Always in the back of my young mother’s Thanksgiving-planning mind was Olivia Walton (if you’re reading this and don’t know who that is, my oh my, you need to get up to speed on your back episodes of The Waltons) as she presided over her brood and her table. That was the goal, the ideal. I didn’t quite manage to give birth to seven children or live victoriously through the Depression, but my four were blessings abundant and we had some “tight times” so I figure that makes me a kindred spirit with Mrs. Walton. You think I’m kidding — seriously, this fictional character often popped up in my mind when I pictured the future of my family and great big gatherings. And boy, we had some mighty gatherings. In hindsight I wish I would’ve kept some kind of logbook as to what each Thanksgiving looked like over the years so that my heart could relive each one . . . homemade construction paper turkeys taped to the front window, the debate on whether to dress up or dress down, place cards with Psalms written on each to be read aloud, “waiting for the gravy” (inside joke), turkey in various states of doneness (don’t ask), touring downtown Christmas light debuts in the evening, and in later years, the new very welcome additions of in-laws and grandchildren.
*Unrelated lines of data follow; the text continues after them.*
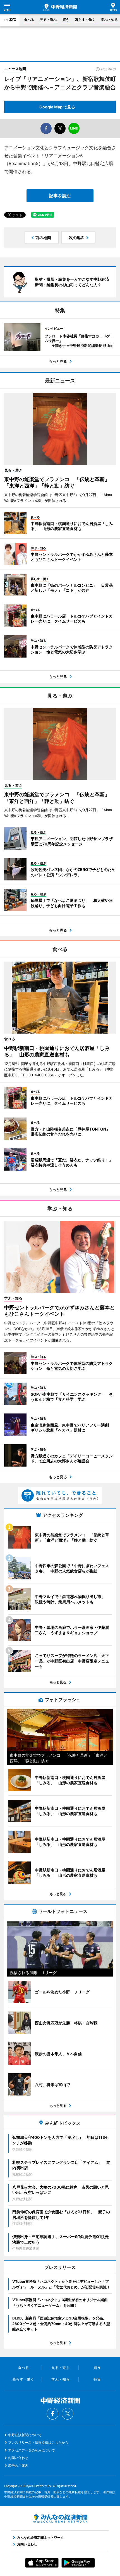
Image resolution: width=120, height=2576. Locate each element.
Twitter (67, 2414)
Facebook (52, 2414)
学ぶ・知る (109, 20)
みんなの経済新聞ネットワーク (60, 2518)
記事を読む (60, 195)
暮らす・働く (85, 20)
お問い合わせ (18, 2458)
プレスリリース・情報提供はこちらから (38, 2442)
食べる (29, 20)
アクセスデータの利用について (31, 2450)
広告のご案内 (18, 2465)
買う (66, 20)
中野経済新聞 (60, 7)
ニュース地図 (15, 68)
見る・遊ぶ (48, 20)
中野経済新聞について (25, 2435)
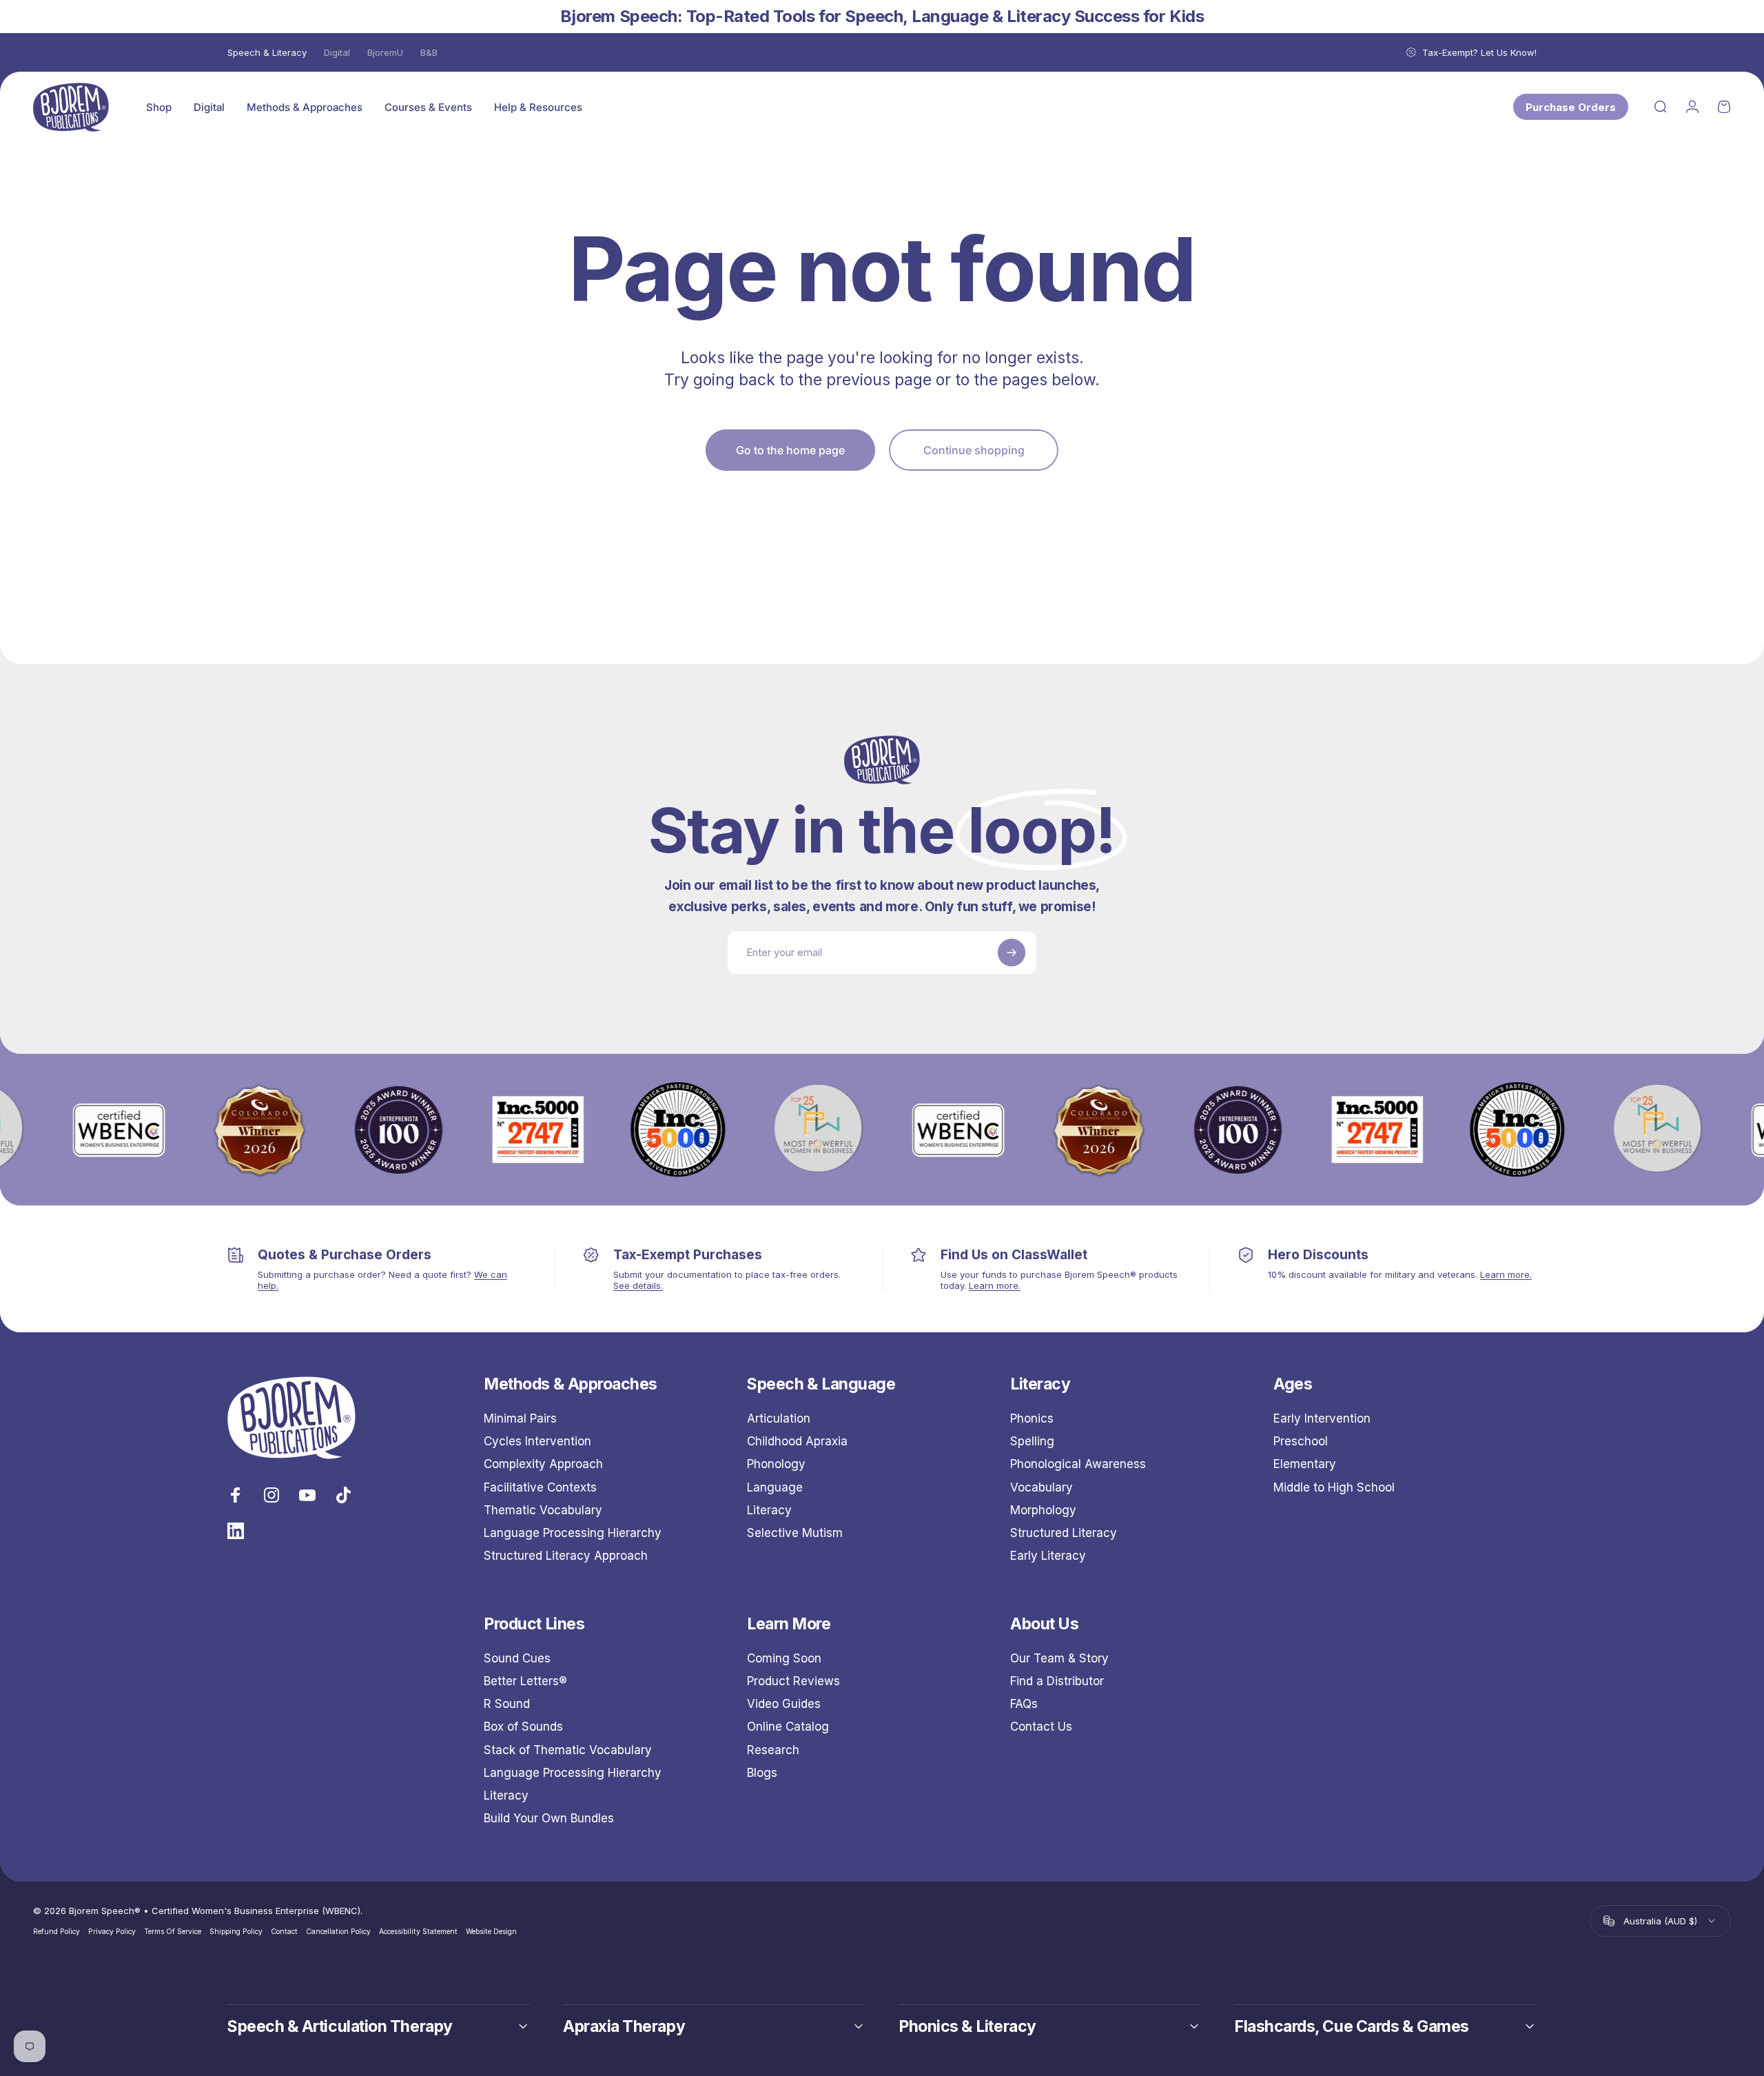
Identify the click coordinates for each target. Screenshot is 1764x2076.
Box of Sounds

And always the last-minute invitees which is my darling husband’s top favorite activity. “There’s always an extra chair.” Thus speaks Olivia.
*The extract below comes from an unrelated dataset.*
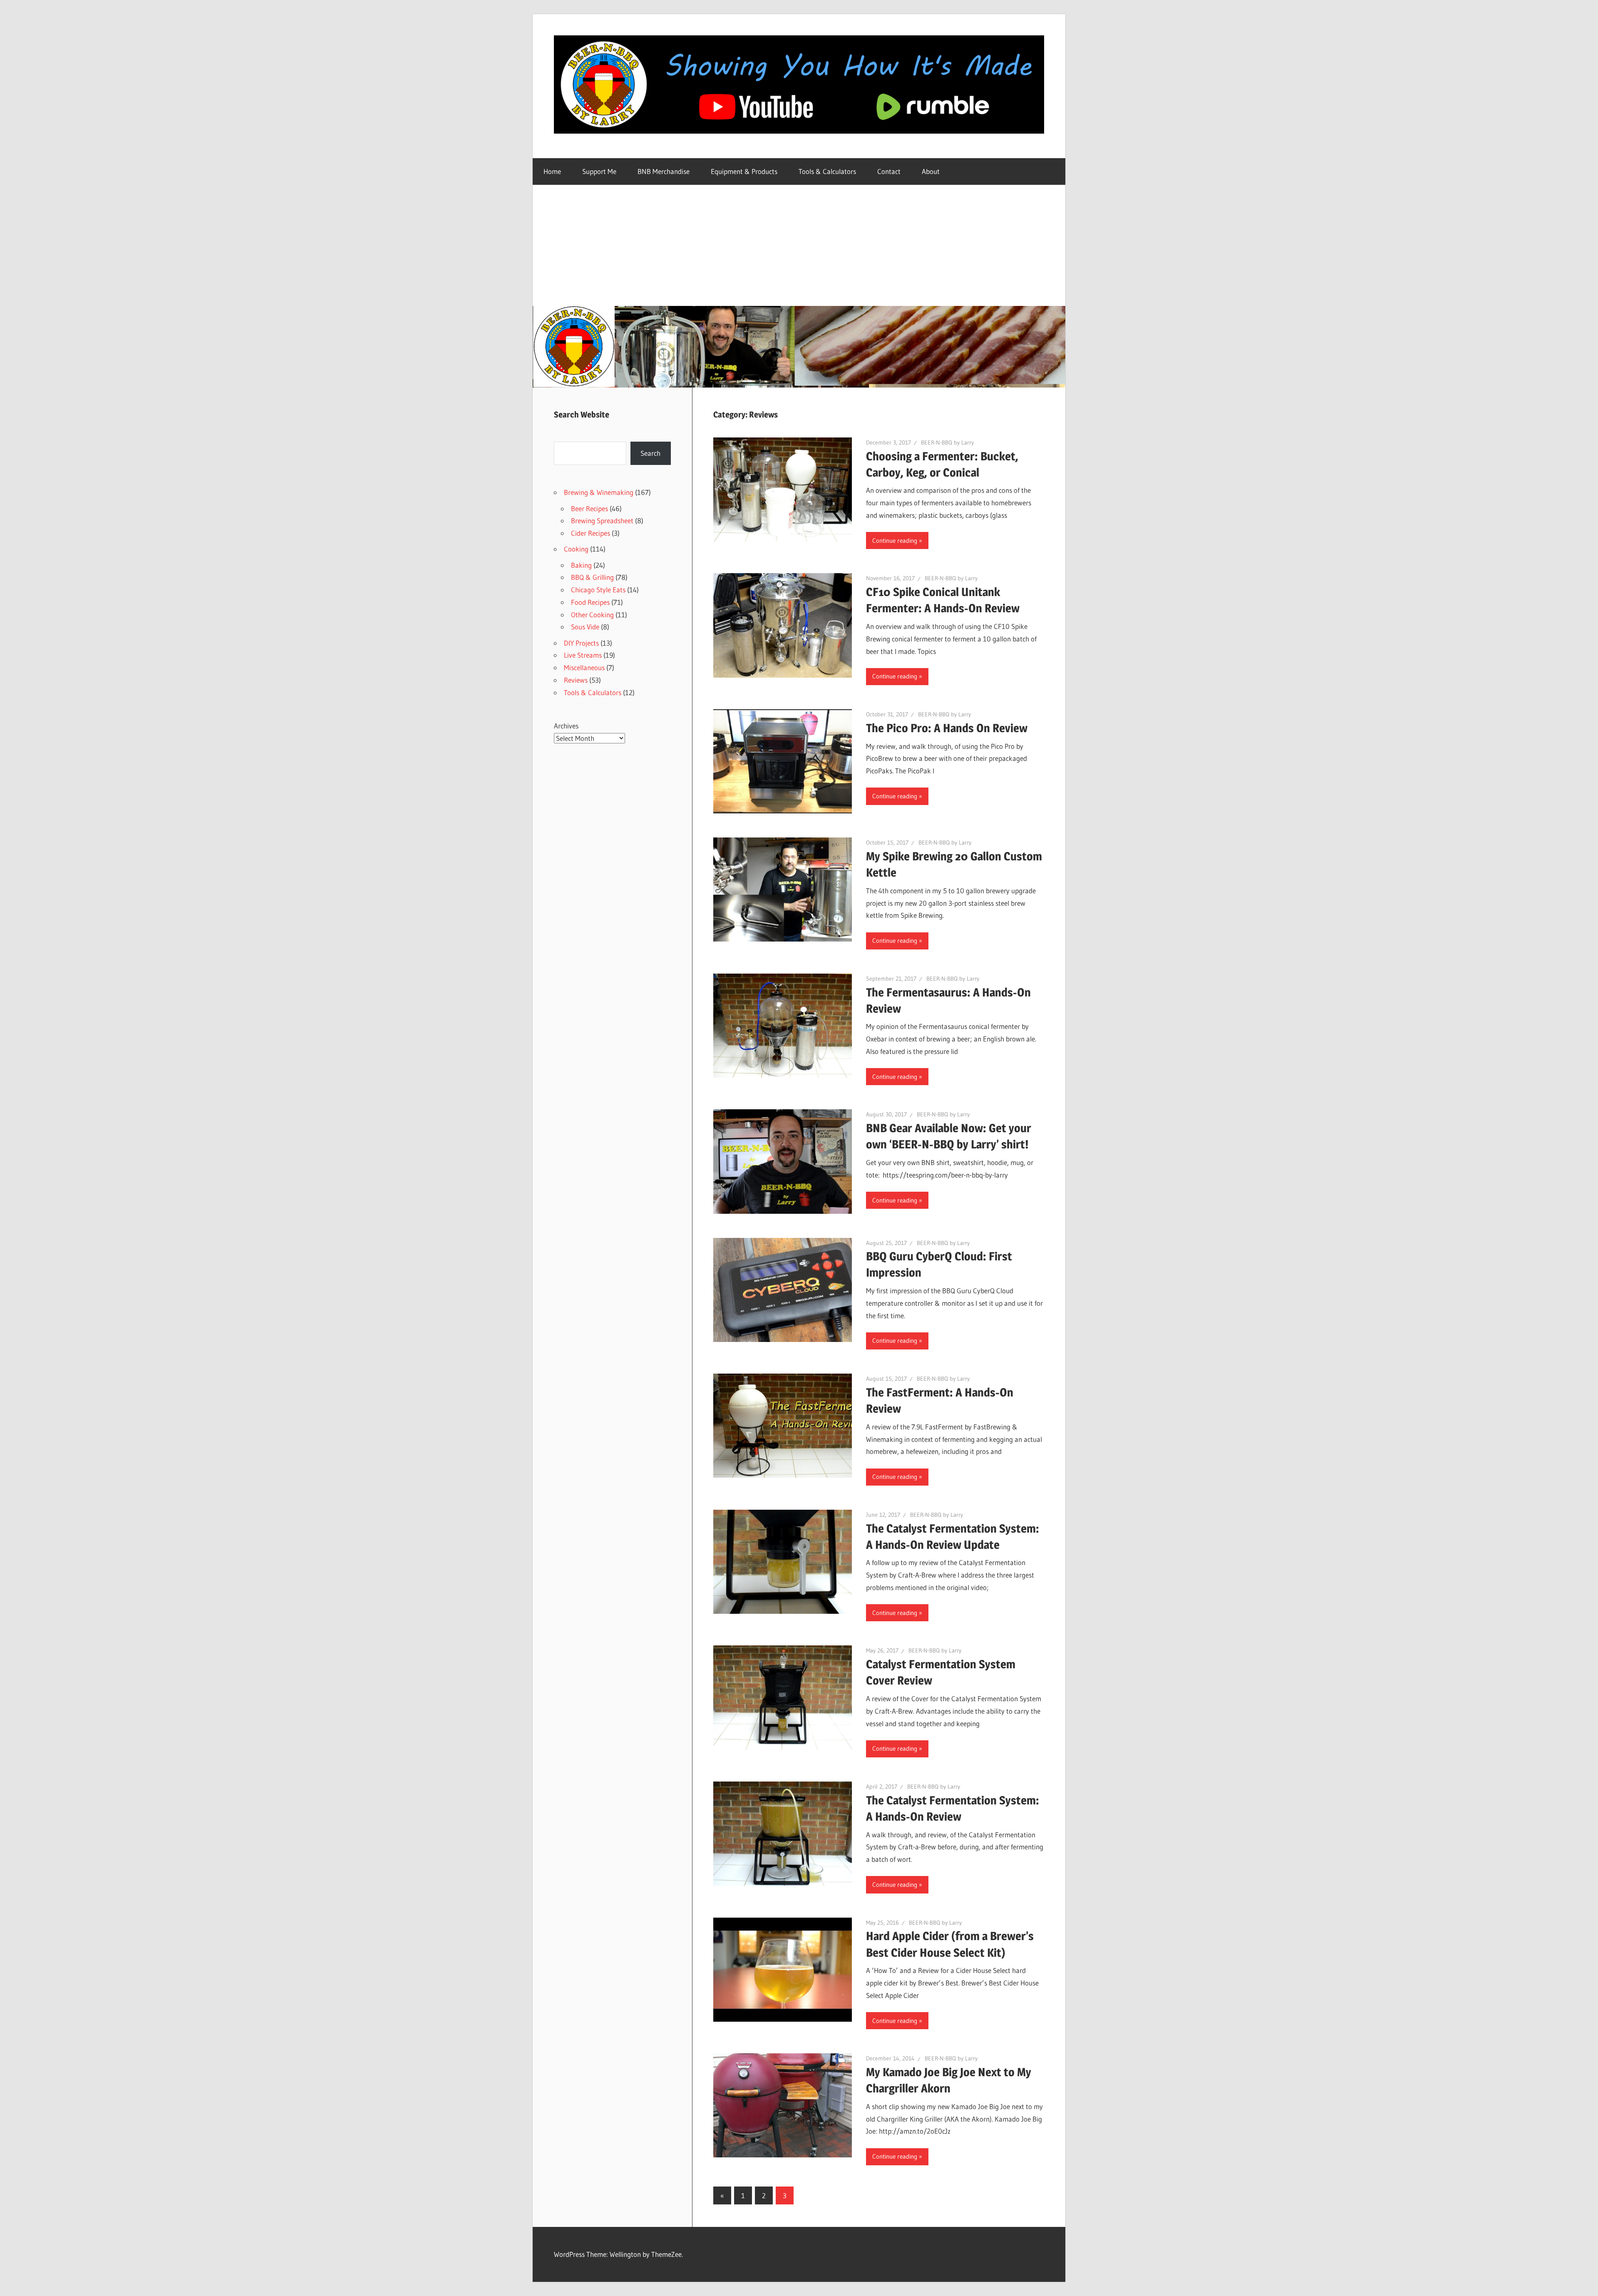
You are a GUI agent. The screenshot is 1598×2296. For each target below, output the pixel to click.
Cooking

I have a little cross stitch project that was done way back when decor often included a certain type of cutesy characters and style, but even though it’s dated, now I can call it “vintage” and keep it anyway. It says, “It is a good thing to give thanks unto the Lord.” Psalm 92:1 and it sits on a shelf in my office. It reminds me of Thanksgiving and Thanksgiving is my jam — my anticipatory carrot dangling out in front of me on the calendar. It keeps me going through all that ridiculous summer stuff like sunshine and beaches and similar things I’ve heard other people enjoy. Ha. It’s planned for weeks (ok months) in advance. Thanksgiving is my holiday. I plot it out like a three-act play with scene changes and players and props. Sometimes we even have an intermission to work a puzzle or throw a football out back before the final act of pie.
But this year it’s going to be different and strangely I can’t wait. This year it will be quiet.
Joy does not require noise. Gratefulness has never needed an audience. To offer thanks, one needs only to do it and send it on its way without grandeur. Our Thanksgiving dinner play will indeed consist of a few traditional acts but they will be simple, more subtle, more like a watercolor in their presentation. I love watercolors for their blending of hues and mostly transparent tones where none of the colors is on guard or overwhelmed by the other. The above painting is a perfect example. Conversations at our quieter table will be happy, lighthearted, and honoring to the One who provided all our needs at the table in the first place. Laughter will indeed break out and even some hilarity undoubtedly. But comparatively it will seem calm. Quiet. Colored with a different brush. I’m happy to give it a try. This year.